Reputation: 1303
I have a two data sets as lists, for example:
xa = [1, 2, 3, 10, 1383, 0, 12, 9229, 2, 494, 10, 49]
xb = [1, 1, 4, 12, 1100, 43, 9, 4848, 2, 454, 6, 9]
Series are market data that may contain tens of thousands numbers, their length is same.
I need to find "difference" in percents, that shows "how much similarity/dissimilarity between series in percents".
Currently I have an idea to build charts for every list (xa, xb as Y ax, and range(1, len(xa)) as X ax). interpolate functions for xa, xb, then calculate the area of xa, xb (with integration) and area of difference between xa and xb. After this the dissimilarity is (difference area)*100%/(xa area + xb area).
I wonder if this question has more simple solution. If not - how can I calculate difference area of xa, xb? Charts are build with scipy, numpy, matplotlib.
update: I'm looking for ONE number that represent the difference between sets. Percents are preferred.
Upvotes: 0
Views: 3410
Reputation: 70068
Well if you want a similarity metric for comparing two 1D vectors and that preferably returns a value between 0 and 1 (or 0 and 100%), cosine similarity satisfies those criteria (subject to the proviso at the end). (Whether it's appropriate given the context of your problem, i don't know, but you know the context, so you can certainly make that determination.)
import numpy as NP
import numpy.linalg as LA
# generate some data
fnx = lambda : NP.random.randint(0, 10, 10)
s1, s2 = fnx(), fnx()
# a function to calculate cosine similarity
cx = lambda a, b : round(NP.inner(a, b)/(LA.norm(a)*LA.norm(b)), 2)
cx(s1, s2)
# returns 0.85
If you have many 1D vectors, then one approach might be to measure the cosine similarity of each of these vectors against the median vector.
In the general case, Cosine similarity returns values between -1 and 1, though in many (most?) practical situations in which it is used, the possible values are constrained between 0 and 1.
Second, the formula for cosine similarity is dot(a, b)/(norm(a) x norm(b)); NumPy has a dot function, however, inner is the NumPy function that implements the dot product.
Upvotes: 5
Reputation: 21055
from __future__ import division
from itertools import izip, repeat
import math
def weighted_mean(values, weights=None):
total = 0
number = 0
if weights is None:
weights = repeat(1)
for weight, value in izip(weights, values):
total += weight * value
number += weight
return number and total / number
xa = [1, 2, 3, 10, 1383, 0, 12, 9229, 2, 494, 10, 49]
xb = [1, 1, 4, 12, 1100, 43, 9, 4848, 2, 454, 6, 9]
print "Option 1, if you want bigger numbers to have a bigger effect on the score"
weights = (math.sqrt(abs(a) * abs(b)) for a, b in izip(xa, xb))
scores = (abs(a) + abs(b) and abs(a - b) / (abs(a) + abs(b)) for a, b in izip(xa, xb))
final_score = weighted_mean(scores, weights)
print "%.02f%%" % (final_score * 100)

------

EXERCISE TASK 1
Please reproduce the passage of the forum thread on comparing two data series from "update: I'm looking" to "round(NP.inner(a, b)/(LA.norm(a)*LA.norm(b)), 2)".
EXERCISE TASK 2
In the forum thread on comparing two data series, what range of values does cosine similarity return in the general case?

DATA SUPPLIED
------

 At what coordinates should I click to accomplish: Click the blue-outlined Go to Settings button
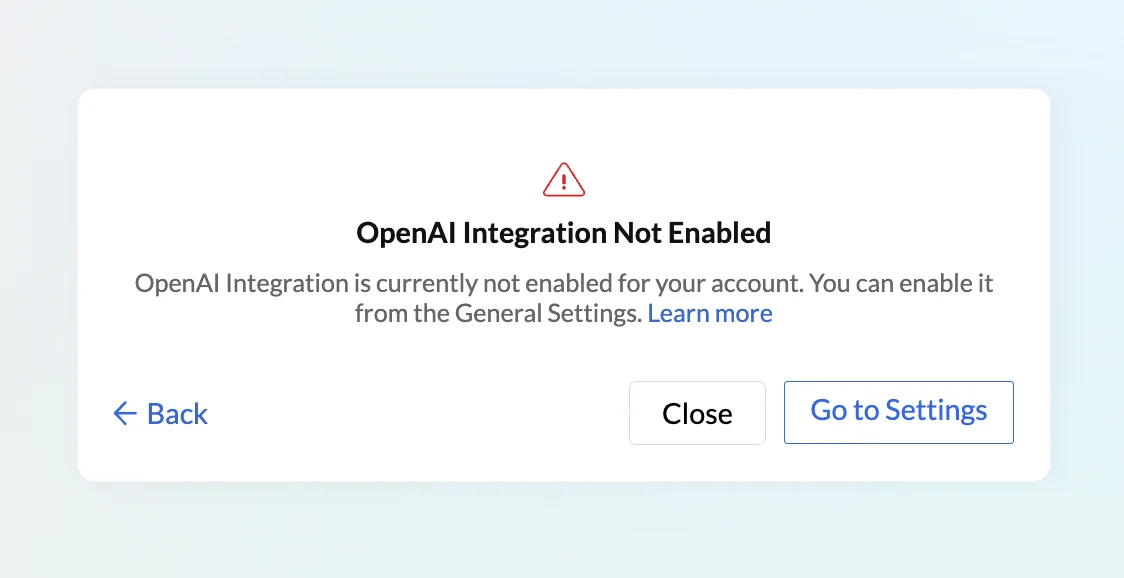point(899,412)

------

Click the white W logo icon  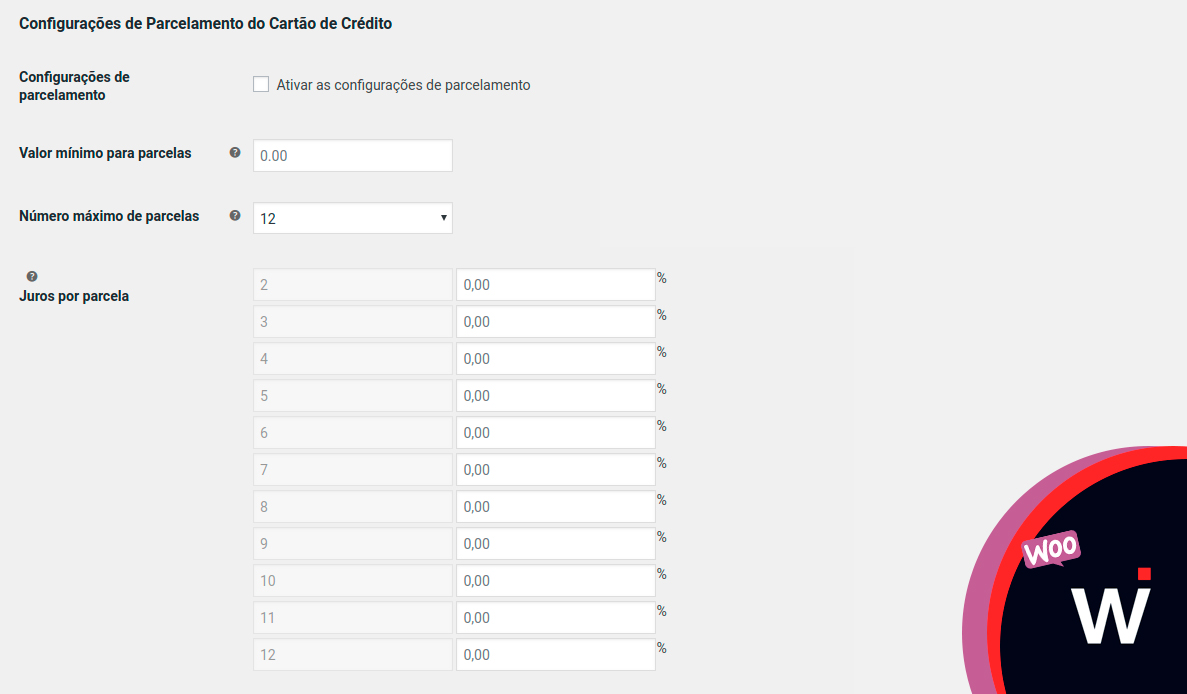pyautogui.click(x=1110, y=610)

------

CORRECT ANSWER 1
update: I'm looking for ONE number that represent the difference between sets. Percents are preferred.
Upvotes: 0
Views: 3410
Reputation: 70068
Well if you want a similarity metric for comparing two 1D vectors and that preferably returns a value between 0 and 1 (or 0 and 100%), cosine similarity satisfies those criteria (subject to the proviso at the end). (Whether it's appropriate given the context of your problem, i don't know, but you know the context, so you can certainly make that determination.)
import numpy as NP
import numpy.linalg as LA
# generate some data
fnx = lambda : NP.random.randint(0, 10, 10)
s1, s2 = fnx(), fnx()
# a function to calculate cosine similarity
cx = lambda a, b : round(NP.inner(a, b)/(LA.norm(a)*LA.norm(b)), 2)

CORRECT ANSWER 2
Values between -1 and 1.